Tim O’Reilly's conversation with Jeff Bezos and conference welcome at Web 2.0 Expo explored the ideas behind Web 2.0 and Amazon's Web infrastrucutre services.
Tim O’Reilly
- Web 2.0 is happening and we are just at the beginning. It’s equivalent to the introduction of VisiCalc during the PC era. There are a few killer apps and we are starting to see a lot of competition emerge.
- Consolidation & failures will happen but the ideas behind Web 2.0 are bigger then any single company. It’s about figuring out how to leverage the global collective knowledge of all people.
- The future is not like the past. Early practitioners are often shaped by the imagination of what came before. Example: horseless carriage for cars.
- The Web is special because it can harness collective intelligence inline any other medium. It also provides new business advantages in the form of data collection.
Jeff Bezos
- When you start a new business, you want to go as fast as possible from idea to successful product.
- Between the idea and what you want is a lot of heavy lifting: server hosting managing bandwidth, moving facilities, contract negotiation, etc.
- Often you have to loop through that cycle. Those who cycle the loop the fastest are the winners. It’s a high price of admission.
- For this need, Amazon introduced their infrastructure Web services: SQS, Mechanical Turk, S3, and EC2. They are built to manage the heavy lifting.
- S3: Storage in the cloud. Accessed through Web service APIs, variable pricing, eliminate fixed costs and fixed burdens. 5 billion objects within the system today. Peak day: 920,847,345 requests; Peak second: 16,607 requests
- Services orientated architecture: Web-scale architecture needs loosely coupled pieces. If parts get slow, the whole application does not grind to a halt.

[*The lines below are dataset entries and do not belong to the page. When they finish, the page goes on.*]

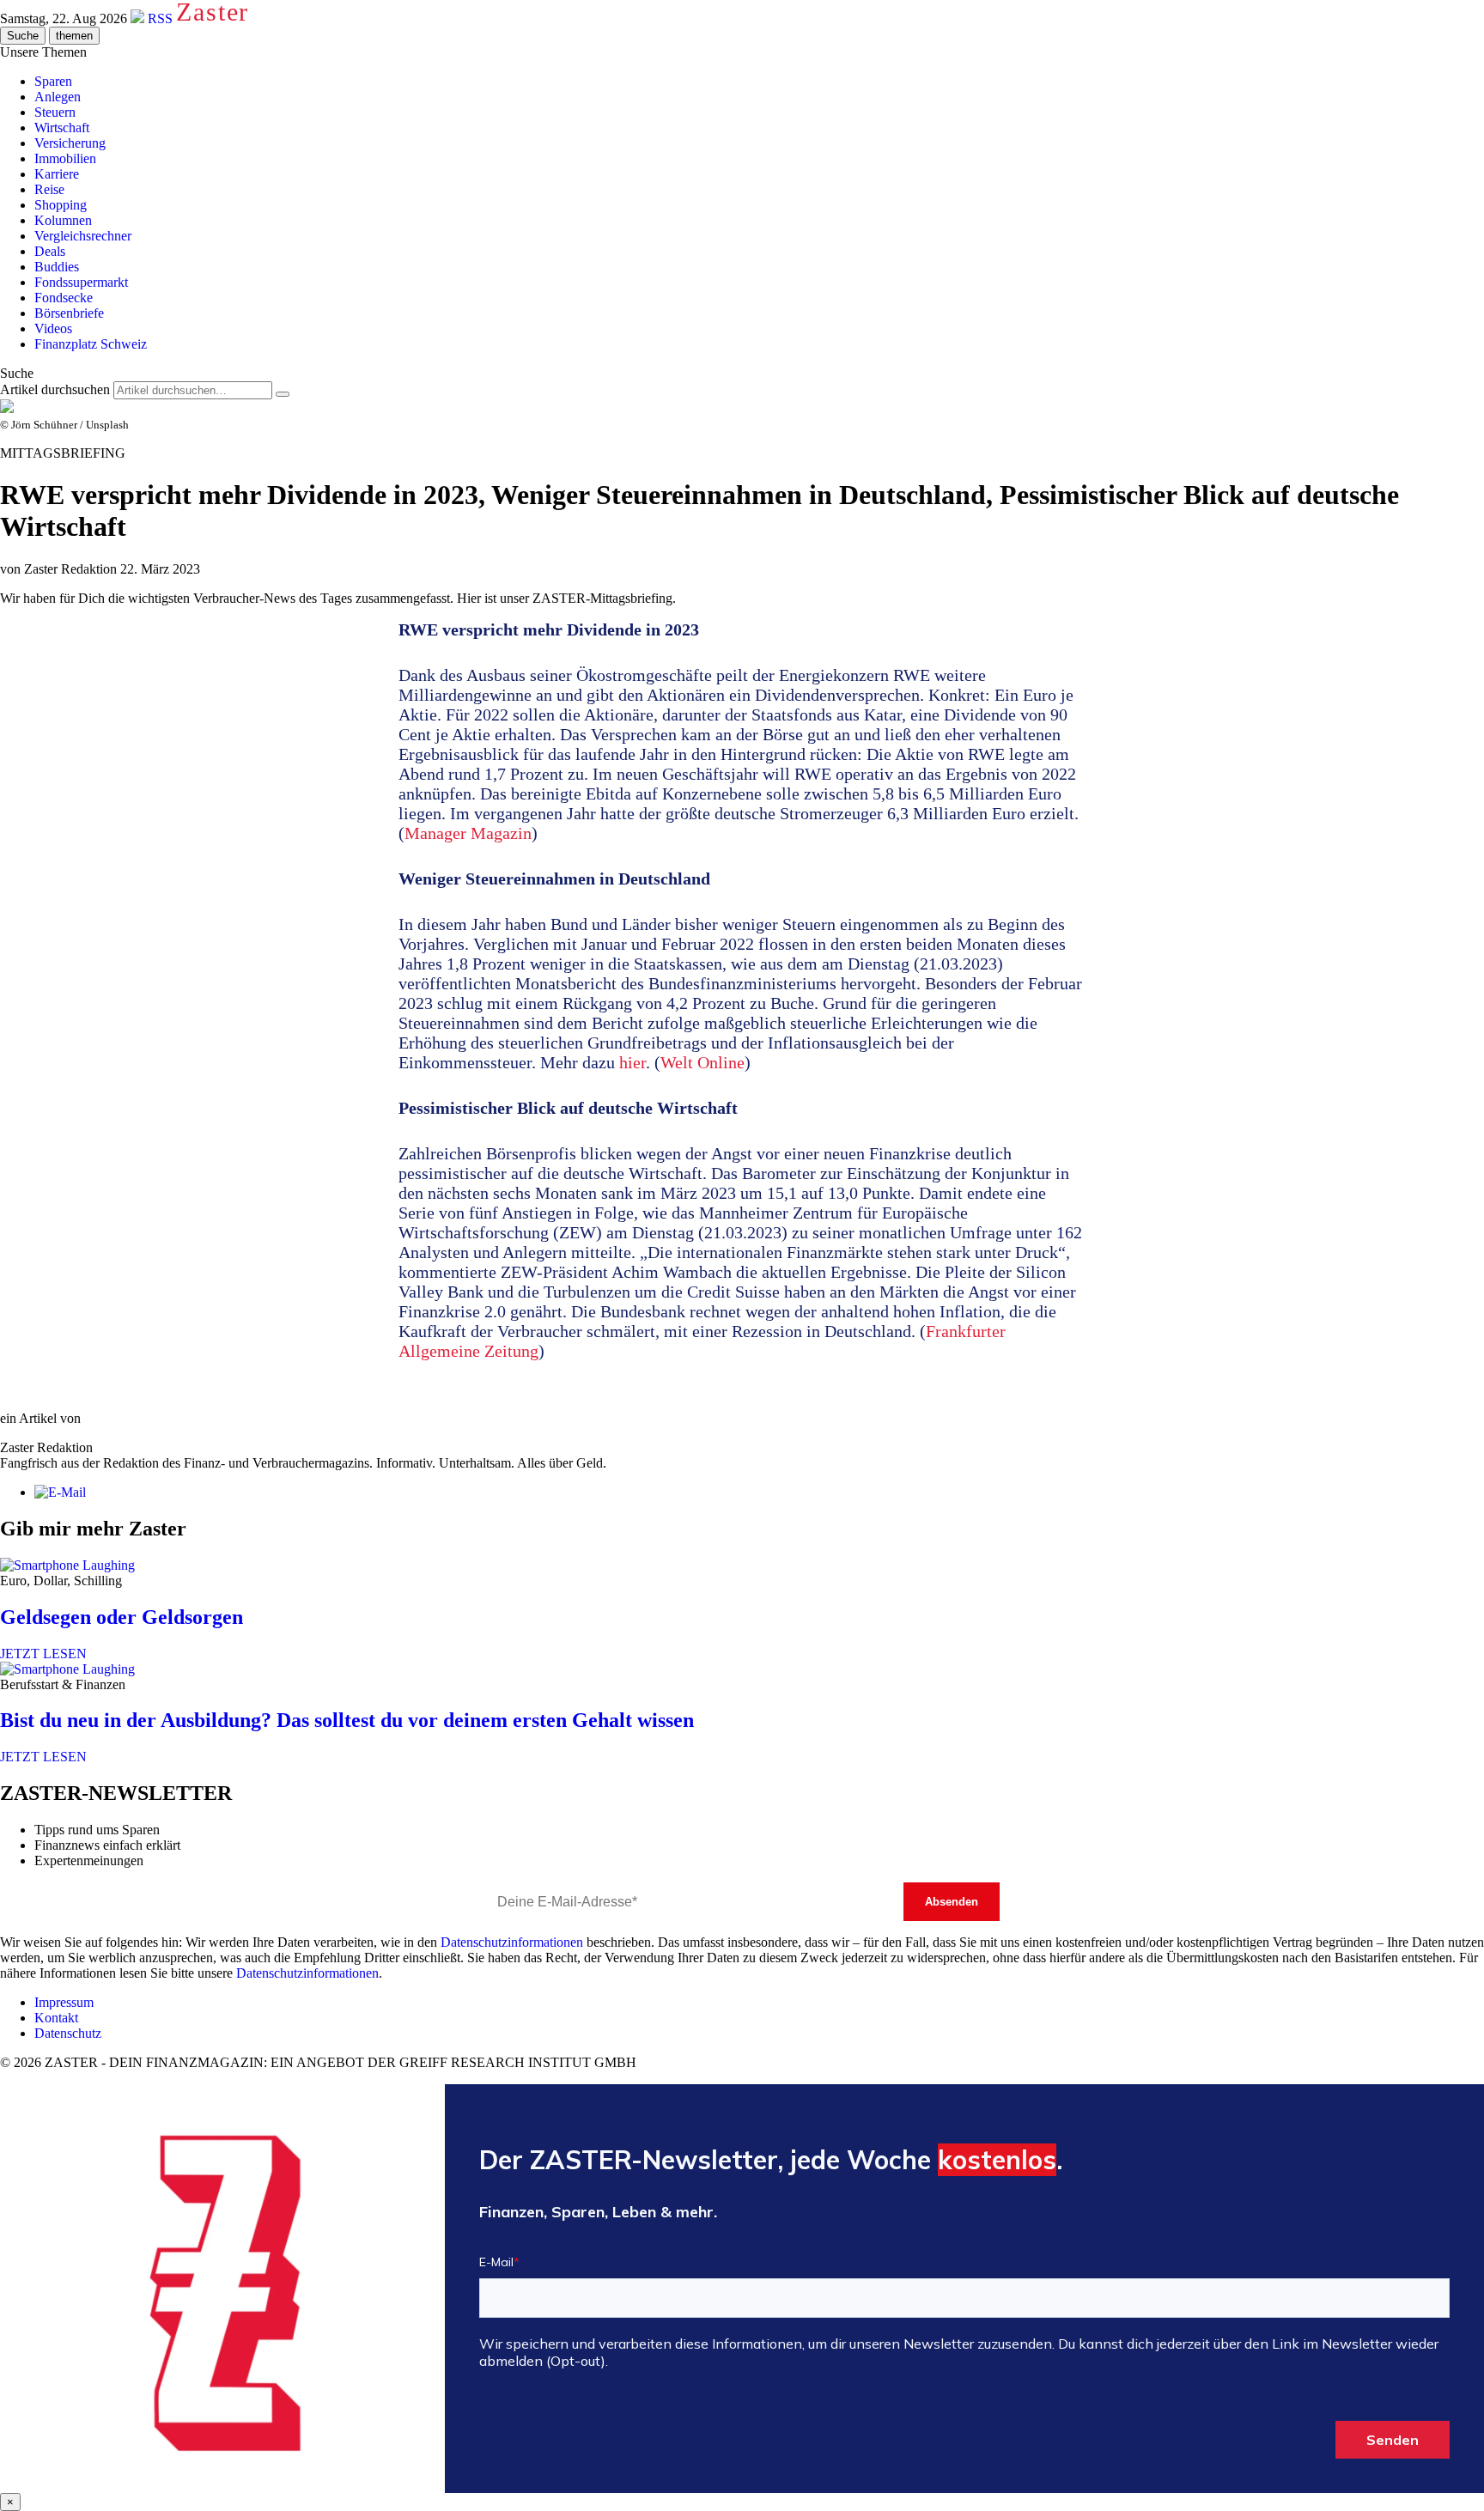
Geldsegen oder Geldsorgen (121, 1617)
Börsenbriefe (69, 313)
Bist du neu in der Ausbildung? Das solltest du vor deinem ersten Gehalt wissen (347, 1720)
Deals (49, 251)
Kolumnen (63, 220)
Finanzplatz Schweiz (90, 344)
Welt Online (702, 1062)
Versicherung (70, 143)
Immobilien (65, 158)
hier (632, 1062)
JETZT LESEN (43, 1653)
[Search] (282, 394)
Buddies (56, 266)
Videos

- The key to a loosely coupled architecture is a queue service.
- Consumer (the services that carry out operations) queue can clone itself. It builds new hardware to increase throughput when the producer (teeing up work) queue gets long. Elastic computing: can increase or decrease based on needs.
- Amazon: can we package things that we are good at the right way? Leverage the infrastructure powering Amazon and make it a service.
- Capacity constrained is not good way to run a business. Its better to be demand constrained.
- Base strategy on what will not change over the next 5-10 years.
- Physical movement of goods will not change in next ten years. Amazon has fulfillment infrastructure service: pay by the cubic foot. Can control storage & shipping via Web service APIs (virtual warehouse).